** TEXT follows **

How AI Can Analyze Images: An Introductory Case Study Using Mushroom Detection

Abstract

This article provides an introductory overview of how computers analyze images using artificial intelligence (AI) and computer vision. To illustrate the concepts, we use mushrooms as an example case for object detection. Computer vision is how computers can "see" and interpret pictures. The process includes collecting images, examining pixels, finding edges, and recognizing shapes and patterns. The article compares two methods for this task: traditional image processing, which follows fixed rules, and modern machine learning. In machine learning, the computer is trained with labeled examples, learns patterns from them much like a human would, and then applies those patterns to recognize new images. Both methods have strengths and limits when used in agriculture. Although mushroom detection is used for demonstration, the goal of this article is to help readers understand how AI-based image analysis supports broader agricultural and environmental applications. A glossary of computer vision terms is provided at the end of the article to assist new readers.

** End of TEXT **

■ EXERCISE OBJECTIVE
In one to three sentences, explain why the article on AI image analysis uses mushroom detection as its example. The items after this article have no role here.

** ENTRIES SUPPLIED follows **

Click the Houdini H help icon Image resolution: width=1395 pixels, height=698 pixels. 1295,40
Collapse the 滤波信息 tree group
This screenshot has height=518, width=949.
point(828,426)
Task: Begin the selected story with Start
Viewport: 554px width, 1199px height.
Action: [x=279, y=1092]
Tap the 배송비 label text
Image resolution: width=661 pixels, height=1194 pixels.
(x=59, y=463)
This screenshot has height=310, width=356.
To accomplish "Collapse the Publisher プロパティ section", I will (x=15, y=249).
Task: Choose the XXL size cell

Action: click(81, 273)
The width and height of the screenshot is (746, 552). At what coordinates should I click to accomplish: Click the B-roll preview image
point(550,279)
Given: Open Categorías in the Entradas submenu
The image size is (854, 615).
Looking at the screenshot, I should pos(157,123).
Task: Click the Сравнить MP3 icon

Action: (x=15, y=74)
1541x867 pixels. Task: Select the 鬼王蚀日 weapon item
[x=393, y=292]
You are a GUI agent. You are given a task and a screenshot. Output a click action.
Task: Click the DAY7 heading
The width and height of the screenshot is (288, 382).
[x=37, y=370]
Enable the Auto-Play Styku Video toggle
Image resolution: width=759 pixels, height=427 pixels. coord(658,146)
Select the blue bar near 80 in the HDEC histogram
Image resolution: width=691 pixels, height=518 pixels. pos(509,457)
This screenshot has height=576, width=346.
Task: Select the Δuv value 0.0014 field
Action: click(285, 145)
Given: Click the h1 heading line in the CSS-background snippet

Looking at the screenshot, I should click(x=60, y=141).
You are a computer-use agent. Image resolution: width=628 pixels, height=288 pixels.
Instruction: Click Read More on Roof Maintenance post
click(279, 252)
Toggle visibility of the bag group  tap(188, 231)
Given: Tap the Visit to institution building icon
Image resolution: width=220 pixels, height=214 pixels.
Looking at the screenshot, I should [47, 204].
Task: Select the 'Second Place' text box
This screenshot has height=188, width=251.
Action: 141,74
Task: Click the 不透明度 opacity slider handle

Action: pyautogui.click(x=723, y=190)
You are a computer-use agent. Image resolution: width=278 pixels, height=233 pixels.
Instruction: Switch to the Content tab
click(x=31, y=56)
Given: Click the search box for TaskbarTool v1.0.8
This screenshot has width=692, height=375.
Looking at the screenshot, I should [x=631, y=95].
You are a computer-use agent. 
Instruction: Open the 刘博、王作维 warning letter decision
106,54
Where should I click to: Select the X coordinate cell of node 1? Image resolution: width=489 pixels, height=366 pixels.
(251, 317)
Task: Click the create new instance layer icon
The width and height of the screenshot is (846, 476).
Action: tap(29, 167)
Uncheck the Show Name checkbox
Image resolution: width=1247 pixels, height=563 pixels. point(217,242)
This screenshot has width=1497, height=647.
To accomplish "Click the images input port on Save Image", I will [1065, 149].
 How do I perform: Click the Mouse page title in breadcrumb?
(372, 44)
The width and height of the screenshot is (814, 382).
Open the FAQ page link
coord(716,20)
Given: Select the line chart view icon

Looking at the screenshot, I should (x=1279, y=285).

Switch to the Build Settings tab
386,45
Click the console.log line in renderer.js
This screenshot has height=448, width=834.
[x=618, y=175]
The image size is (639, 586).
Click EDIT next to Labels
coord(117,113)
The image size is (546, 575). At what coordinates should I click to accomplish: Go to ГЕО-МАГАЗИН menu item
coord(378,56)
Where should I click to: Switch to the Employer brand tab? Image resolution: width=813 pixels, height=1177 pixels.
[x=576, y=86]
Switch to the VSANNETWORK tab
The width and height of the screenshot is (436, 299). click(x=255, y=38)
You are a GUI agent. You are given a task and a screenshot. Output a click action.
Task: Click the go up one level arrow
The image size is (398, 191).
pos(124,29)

** End of ENTRIES SUPPLIED **

■ RESPONSE FOR THIS EXERCISE
The article uses mushrooms as an example case for object detection to illustrate its concepts about how computers analyze images. Mushroom detection is only a demonstration. The goal is to help readers understand how AI-based image analysis supports broader agricultural and environmental applications.